Auction record US$64 for German painter Beckmann

Max Beckmann’s Bird’s Hell painting sold at Christie’s impressionist and modern art sale for £36 million (US$64 million) on Tuesday, a new auction record for German expressionism.
Max Beckmann’s Bird’s Hell (1938). - Photo Courtesy of Christie
Max Beckmann’s Bird’s Hell (1938). - Photo Courtesy of Christie

Depicting monstrous bird-like creatures swooping on naked men, Bird’s Hell - painted between 1937 and 1938 - is ranked among the most important anti-Nazi statements Beckmann ever made.

"This emblematic picture has become unanimously recognised as the Guernica of Expressionism and the international appetite was evidenced in the spirited bidding witnessed in the saleroom and on the phone," Adrien Meyer, Christie’s international director of impressionist and modern art, said in a statement.

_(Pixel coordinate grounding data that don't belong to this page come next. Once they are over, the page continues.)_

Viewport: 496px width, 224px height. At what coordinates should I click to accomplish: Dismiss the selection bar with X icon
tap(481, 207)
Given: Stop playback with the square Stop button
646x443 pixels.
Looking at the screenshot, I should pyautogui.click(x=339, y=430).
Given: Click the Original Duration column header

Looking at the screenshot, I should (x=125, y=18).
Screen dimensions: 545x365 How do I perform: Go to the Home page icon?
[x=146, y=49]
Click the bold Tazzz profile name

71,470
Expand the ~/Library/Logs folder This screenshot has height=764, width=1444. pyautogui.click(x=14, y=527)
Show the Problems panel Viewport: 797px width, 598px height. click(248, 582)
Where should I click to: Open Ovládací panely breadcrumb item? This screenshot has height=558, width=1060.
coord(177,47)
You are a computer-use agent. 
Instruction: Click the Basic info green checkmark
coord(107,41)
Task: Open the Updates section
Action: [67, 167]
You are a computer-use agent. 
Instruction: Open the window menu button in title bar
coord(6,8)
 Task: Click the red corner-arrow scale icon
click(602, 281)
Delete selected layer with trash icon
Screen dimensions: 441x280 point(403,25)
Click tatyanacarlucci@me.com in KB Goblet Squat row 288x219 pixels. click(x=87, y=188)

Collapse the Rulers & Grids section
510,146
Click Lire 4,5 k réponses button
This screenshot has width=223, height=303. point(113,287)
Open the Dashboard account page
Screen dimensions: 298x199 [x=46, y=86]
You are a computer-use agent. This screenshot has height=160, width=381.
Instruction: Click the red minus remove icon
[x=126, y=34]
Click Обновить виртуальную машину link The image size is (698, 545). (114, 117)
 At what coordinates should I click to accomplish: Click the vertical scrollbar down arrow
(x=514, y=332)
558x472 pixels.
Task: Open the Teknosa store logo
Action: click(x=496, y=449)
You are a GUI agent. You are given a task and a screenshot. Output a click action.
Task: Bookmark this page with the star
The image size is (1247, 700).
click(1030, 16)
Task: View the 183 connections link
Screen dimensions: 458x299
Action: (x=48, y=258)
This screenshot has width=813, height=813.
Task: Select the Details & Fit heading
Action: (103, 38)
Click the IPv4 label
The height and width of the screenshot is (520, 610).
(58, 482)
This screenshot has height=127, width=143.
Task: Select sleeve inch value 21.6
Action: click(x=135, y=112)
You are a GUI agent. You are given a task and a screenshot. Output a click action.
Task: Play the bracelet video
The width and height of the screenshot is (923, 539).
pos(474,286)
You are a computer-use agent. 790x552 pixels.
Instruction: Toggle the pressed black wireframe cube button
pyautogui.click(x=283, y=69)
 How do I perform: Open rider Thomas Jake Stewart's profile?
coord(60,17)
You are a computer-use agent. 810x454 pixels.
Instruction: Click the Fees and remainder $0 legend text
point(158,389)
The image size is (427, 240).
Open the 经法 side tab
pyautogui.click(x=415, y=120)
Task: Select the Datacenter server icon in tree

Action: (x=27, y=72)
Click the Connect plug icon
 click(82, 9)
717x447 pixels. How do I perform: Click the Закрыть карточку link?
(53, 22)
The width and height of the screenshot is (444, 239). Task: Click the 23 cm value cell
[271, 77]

Beckmann (1884-1950) enjoyed great acclaim in his native Germany with top art dealers presenting his work to private collectors until the Nazi regime labelled his works "degenerate" and removed them from German museums in 1937.

He then left his native land for Amsterdam, where he lived in self-exile for a decade, before moving to the US.

He died in New York at the age of 66, on his way to the city’s Metropolitan Museum of Art where his Self-Portrait in Blue Jacket was exhibited.

Originally estimated in the region of $38 million, the sale of Bird’s Hell easily broke the previous world auction record for a Beckmann, set in 2001 at $22.5 million.